EXERCISE PROMPT
Gather every line of the records below that contains the word "screenshot" and copy each of those lines in full.

####

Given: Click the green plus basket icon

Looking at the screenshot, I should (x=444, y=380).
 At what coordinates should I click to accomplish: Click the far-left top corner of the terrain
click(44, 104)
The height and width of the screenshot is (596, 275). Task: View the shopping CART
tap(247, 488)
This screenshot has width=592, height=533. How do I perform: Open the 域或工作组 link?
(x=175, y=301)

####

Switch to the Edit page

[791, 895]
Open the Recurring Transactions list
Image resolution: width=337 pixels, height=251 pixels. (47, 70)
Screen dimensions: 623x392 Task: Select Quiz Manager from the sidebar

####

RESULT OF THE TASK
Looking at the screenshot, I should (x=444, y=380).
The height and width of the screenshot is (596, 275). Task: View the shopping CART
This screenshot has width=592, height=533. How do I perform: Open the 域或工作组 link?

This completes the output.